- **Provided data**
*** Block opens ***

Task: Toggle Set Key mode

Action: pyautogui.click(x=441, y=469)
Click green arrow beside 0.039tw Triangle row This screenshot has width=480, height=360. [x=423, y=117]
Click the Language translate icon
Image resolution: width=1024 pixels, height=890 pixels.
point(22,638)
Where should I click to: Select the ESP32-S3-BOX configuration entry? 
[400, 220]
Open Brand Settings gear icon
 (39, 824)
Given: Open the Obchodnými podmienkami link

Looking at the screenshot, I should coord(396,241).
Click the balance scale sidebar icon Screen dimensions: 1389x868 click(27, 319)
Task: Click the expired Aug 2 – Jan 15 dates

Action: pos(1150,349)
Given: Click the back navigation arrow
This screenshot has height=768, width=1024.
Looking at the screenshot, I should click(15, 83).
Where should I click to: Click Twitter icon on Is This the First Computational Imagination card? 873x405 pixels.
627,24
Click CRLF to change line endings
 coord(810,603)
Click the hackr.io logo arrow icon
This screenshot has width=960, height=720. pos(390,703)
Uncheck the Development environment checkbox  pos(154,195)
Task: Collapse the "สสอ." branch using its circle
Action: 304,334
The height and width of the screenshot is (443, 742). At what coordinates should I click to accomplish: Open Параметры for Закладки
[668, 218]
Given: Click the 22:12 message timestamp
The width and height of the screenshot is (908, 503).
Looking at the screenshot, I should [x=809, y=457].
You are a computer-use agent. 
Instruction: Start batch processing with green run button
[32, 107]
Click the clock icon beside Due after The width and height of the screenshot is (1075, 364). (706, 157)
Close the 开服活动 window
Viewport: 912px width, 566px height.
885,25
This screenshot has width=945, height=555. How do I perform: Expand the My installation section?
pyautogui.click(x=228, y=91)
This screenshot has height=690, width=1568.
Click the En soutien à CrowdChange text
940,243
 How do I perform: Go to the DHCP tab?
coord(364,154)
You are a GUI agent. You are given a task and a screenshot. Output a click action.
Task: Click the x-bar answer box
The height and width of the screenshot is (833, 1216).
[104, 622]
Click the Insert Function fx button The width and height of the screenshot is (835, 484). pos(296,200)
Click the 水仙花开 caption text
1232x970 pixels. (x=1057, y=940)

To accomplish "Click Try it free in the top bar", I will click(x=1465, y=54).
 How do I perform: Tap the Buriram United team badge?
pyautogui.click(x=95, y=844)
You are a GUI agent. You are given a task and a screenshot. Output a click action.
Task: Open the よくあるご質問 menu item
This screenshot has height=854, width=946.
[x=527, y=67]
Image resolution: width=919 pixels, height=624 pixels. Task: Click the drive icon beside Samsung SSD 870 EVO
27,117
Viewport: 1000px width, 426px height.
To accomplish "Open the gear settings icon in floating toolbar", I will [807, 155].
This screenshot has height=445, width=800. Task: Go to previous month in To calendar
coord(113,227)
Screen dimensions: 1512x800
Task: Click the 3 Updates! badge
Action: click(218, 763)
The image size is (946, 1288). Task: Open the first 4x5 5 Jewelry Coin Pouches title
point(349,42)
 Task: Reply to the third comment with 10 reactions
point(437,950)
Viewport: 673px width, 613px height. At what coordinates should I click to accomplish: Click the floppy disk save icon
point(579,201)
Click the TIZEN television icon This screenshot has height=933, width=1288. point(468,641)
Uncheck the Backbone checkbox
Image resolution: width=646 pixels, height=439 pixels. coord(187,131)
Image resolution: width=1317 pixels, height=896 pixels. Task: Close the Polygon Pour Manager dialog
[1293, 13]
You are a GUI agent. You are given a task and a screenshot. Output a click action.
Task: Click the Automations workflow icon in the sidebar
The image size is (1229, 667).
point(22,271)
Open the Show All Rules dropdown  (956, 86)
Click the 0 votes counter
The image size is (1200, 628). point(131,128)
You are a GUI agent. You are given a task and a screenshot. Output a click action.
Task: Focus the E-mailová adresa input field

*** Block closes ***

- **Assignment**
Write the records out once more, exactly as shown.

- **Written answer**
Task: Toggle Set Key mode

Action: pyautogui.click(x=441, y=469)
Click green arrow beside 0.039tw Triangle row This screenshot has width=480, height=360. [x=423, y=117]
Click the Language translate icon
Image resolution: width=1024 pixels, height=890 pixels.
point(22,638)
Where should I click to: Select the ESP32-S3-BOX configuration entry? 
[400, 220]
Open Brand Settings gear icon
 (39, 824)
Given: Open the Obchodnými podmienkami link

Looking at the screenshot, I should coord(396,241).
Click the balance scale sidebar icon Screen dimensions: 1389x868 click(27, 319)
Task: Click the expired Aug 2 – Jan 15 dates

Action: pos(1150,349)
Given: Click the back navigation arrow
This screenshot has height=768, width=1024.
Looking at the screenshot, I should click(15, 83).
Where should I click to: Click Twitter icon on Is This the First Computational Imagination card? 873x405 pixels.
627,24
Click CRLF to change line endings
 coord(810,603)
Click the hackr.io logo arrow icon
This screenshot has width=960, height=720. pos(390,703)
Uncheck the Development environment checkbox  pos(154,195)
Task: Collapse the "สสอ." branch using its circle
Action: 304,334
The height and width of the screenshot is (443, 742). At what coordinates should I click to accomplish: Open Параметры for Закладки
[668, 218]
Given: Click the 22:12 message timestamp
The width and height of the screenshot is (908, 503).
Looking at the screenshot, I should [x=809, y=457].
You are a computer-use agent. 
Instruction: Start batch processing with green run button
[32, 107]
Click the clock icon beside Due after The width and height of the screenshot is (1075, 364). (706, 157)
Close the 开服活动 window
Viewport: 912px width, 566px height.
885,25
This screenshot has width=945, height=555. How do I perform: Expand the My installation section?
pyautogui.click(x=228, y=91)
This screenshot has height=690, width=1568.
Click the En soutien à CrowdChange text
940,243
 How do I perform: Go to the DHCP tab?
coord(364,154)
You are a GUI agent. You are given a task and a screenshot. Output a click action.
Task: Click the x-bar answer box
The height and width of the screenshot is (833, 1216).
[104, 622]
Click the Insert Function fx button The width and height of the screenshot is (835, 484). pos(296,200)
Click the 水仙花开 caption text
1232x970 pixels. (x=1057, y=940)

To accomplish "Click Try it free in the top bar", I will click(x=1465, y=54).
 How do I perform: Tap the Buriram United team badge?
pyautogui.click(x=95, y=844)
You are a GUI agent. You are given a task and a screenshot. Output a click action.
Task: Open the よくあるご質問 menu item
This screenshot has height=854, width=946.
[x=527, y=67]
Image resolution: width=919 pixels, height=624 pixels. Task: Click the drive icon beside Samsung SSD 870 EVO
27,117
Viewport: 1000px width, 426px height.
To accomplish "Open the gear settings icon in floating toolbar", I will [807, 155].
This screenshot has height=445, width=800. Task: Go to previous month in To calendar
coord(113,227)
Screen dimensions: 1512x800
Task: Click the 3 Updates! badge
Action: click(218, 763)
The image size is (946, 1288). Task: Open the first 4x5 5 Jewelry Coin Pouches title
point(349,42)
 Task: Reply to the third comment with 10 reactions
point(437,950)
Viewport: 673px width, 613px height. At what coordinates should I click to accomplish: Click the floppy disk save icon
point(579,201)
Click the TIZEN television icon This screenshot has height=933, width=1288. point(468,641)
Uncheck the Backbone checkbox
Image resolution: width=646 pixels, height=439 pixels. coord(187,131)
Image resolution: width=1317 pixels, height=896 pixels. Task: Close the Polygon Pour Manager dialog
[1293, 13]
You are a GUI agent. You are given a task and a screenshot. Output a click action.
Task: Click the Automations workflow icon in the sidebar
The image size is (1229, 667).
point(22,271)
Open the Show All Rules dropdown  (956, 86)
Click the 0 votes counter
The image size is (1200, 628). point(131,128)
You are a GUI agent. You are given a task and a screenshot. Output a click action.
Task: Focus the E-mailová adresa input field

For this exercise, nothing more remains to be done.